- **Exercise aim**
Beginning with the line that holds "You are a GUI" in the data below, give again every line through the one that holds "Screen dimensions: 1024x269", exactly as written.

- **Dataset entries**
|---|
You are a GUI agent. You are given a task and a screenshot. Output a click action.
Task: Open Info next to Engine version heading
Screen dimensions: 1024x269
|---|
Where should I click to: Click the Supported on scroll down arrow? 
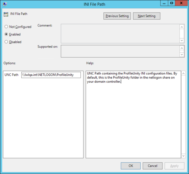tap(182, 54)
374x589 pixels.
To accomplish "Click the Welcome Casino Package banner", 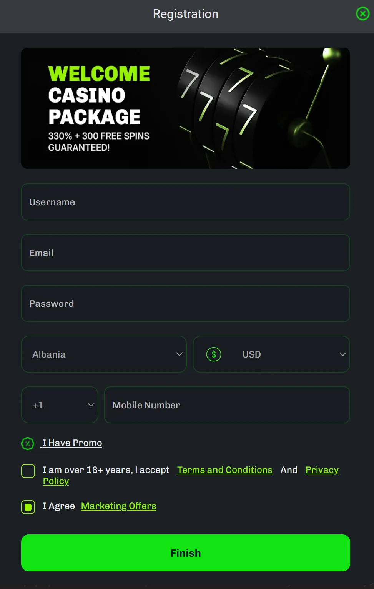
|---|
- **Result of the exercise**
You are a GUI agent. You are given a task and a screenshot. Output a click action.
Task: Open Info next to Engine version heading
Screen dimensions: 1024x269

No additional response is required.